At the start of the test flight, a special jet carrying the Virgin Space Ship Unity flew to an altitude near 13,100 metresbefore releasing the craft. The spaceship ignited its rocket engine and it quickly hurtled upward and out of sight of viewers on the ground. The spaceship reached Mach 2.9, nearly three times the speed of sound.

The two test pilots Mark (Forger)Stucky and former NASA astronaut Rick (CJ)Sturckow will be awarded commercial astronaut wings, said Federal Aviation Administration official Bailey Edwards.

Virgin Galactic's development of its spaceship took far longer than expected and endured a setback when the first experimental craft broke apart during a 2014 test flight, killing the co-pilot.

"People have literally put their lives on the line to get us here," Branson said. "This day is as much for them as it is for all of us."

600 tickets sold

More than 600 people have committed up to $250,000 US for ridesthat include several minutes of weightlessness and a view of the Earth far below. The spaceship will also be used for research: NASA had science experiments on the test flight.

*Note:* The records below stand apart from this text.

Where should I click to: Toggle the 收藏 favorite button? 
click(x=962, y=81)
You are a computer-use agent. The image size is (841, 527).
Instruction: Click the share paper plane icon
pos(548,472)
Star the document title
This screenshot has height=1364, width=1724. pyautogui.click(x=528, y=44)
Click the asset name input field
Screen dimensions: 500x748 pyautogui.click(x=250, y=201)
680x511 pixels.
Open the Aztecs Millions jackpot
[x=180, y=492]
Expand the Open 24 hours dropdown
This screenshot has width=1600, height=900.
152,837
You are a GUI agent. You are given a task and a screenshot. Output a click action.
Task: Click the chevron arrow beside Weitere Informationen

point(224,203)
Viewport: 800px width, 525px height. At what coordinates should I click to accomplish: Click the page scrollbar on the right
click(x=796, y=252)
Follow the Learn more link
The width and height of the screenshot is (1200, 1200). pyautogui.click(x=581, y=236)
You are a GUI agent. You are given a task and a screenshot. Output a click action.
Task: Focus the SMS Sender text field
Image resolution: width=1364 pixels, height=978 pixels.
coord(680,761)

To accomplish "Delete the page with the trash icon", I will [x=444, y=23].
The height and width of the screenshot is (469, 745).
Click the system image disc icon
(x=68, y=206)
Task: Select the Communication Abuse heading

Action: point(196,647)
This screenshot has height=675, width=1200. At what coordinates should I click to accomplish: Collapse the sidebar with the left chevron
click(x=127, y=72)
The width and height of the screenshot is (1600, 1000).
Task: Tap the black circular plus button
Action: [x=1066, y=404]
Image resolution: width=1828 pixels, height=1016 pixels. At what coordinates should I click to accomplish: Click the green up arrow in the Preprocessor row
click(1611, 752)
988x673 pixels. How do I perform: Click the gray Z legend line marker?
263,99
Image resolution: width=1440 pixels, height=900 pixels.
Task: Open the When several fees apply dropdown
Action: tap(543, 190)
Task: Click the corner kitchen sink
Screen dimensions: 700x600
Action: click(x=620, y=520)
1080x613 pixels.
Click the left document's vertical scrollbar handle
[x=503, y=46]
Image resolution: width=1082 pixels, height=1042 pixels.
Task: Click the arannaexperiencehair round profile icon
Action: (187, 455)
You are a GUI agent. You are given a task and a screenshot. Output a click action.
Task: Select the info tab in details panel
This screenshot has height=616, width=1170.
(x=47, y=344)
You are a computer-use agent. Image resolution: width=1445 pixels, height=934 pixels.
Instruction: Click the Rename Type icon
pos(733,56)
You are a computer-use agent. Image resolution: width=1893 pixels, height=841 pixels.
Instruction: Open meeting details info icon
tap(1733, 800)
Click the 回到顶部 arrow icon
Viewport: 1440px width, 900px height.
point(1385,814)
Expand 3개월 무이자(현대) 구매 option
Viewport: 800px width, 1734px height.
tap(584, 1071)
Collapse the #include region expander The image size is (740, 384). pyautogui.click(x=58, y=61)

The spaceship isn't launched from the ground but is carried beneath a special plane to an altitude near 15,240 metres. It then detaches from the plane, ignites its rocket engine and climbs.

Richard Branson celebrates the successful test flight with pilots Rick 'CJ' Sturckow, left, and Mark 'Forger' Stucky, right. (John Antczak/Associated Press)

The rocket is shut down and the craft coasts to the top of its climb and then begins a descent slowed and stabilized by unique "feathering" technology. The twin tails temporarily rotate upward to increase drag, then return to a normal flying configuration before the craft glides to a landing on a runway.

The endeavour began in 2004 when Branson announced the founding of Virgin Galactic in the heady days after the flights of SpaceShipOne, the first privately financed manned spacecraft that made three flights into space. Branson's goal: Open up space travel to more and more people.

At the start of the test flight, a special jet carrying the Virgin Space Ship Unity climbed to an altitude near 13,100 metres before releasing the craft. The spaceship ignited its rocket engine and quickly hurtled upward and out of sight of viewers on the ground. (Matt Hartman/Associated Press)

Funded by the late billionaire Paul G. Allen and created by maverick aerospace designer Burt Rutan, SpaceShipOne won the $10-million USAnsari X Prize. The prize was created to kick-start private development of rocket ships that would make spaceflight available to the public.

Branson isn't alone in the space tourism business: Jeff Bezos's Blue Origin is planning to take space tourists on suborbital trips, using the more traditional method of a capsule atop a rocket that blasts off from a launch pad. SpaceX's Elon Musk recently announced plans to take a wealthy Japanese entrepreneur and his friends on a trip around the moon.

When Branson licensed the SpaceShipOne technology, he envisioned a fleet carrying paying passengers by 2007, launching them from a facility in southern New Mexico called Spaceport America.

But there were significant setbacks. Three technicians were killed in 2007 by an explosion while testing a propellant system at Scaled Composites LLC, which built SpaceShipOne and was building the first SpaceShipTwo for Virgin Galactic.

Virgin Galactic's tourism spaceship sits on the runway after landing on a runway just minutes after reaching the edge of space. (John Antczak/Associated Press)

Then, in 2014, SpaceShipTwo broke apart during a test flight by Scaled Composites when the co-pilot prematurely unlocked the "feathering" system and it began to deploy. The co-pilot was killed but the injured pilot managed to survive a fall from high altitude with a parachute.

New versions of SpaceShipTwo are built by a Virgin Galactic sister company and flight testing taken in-house.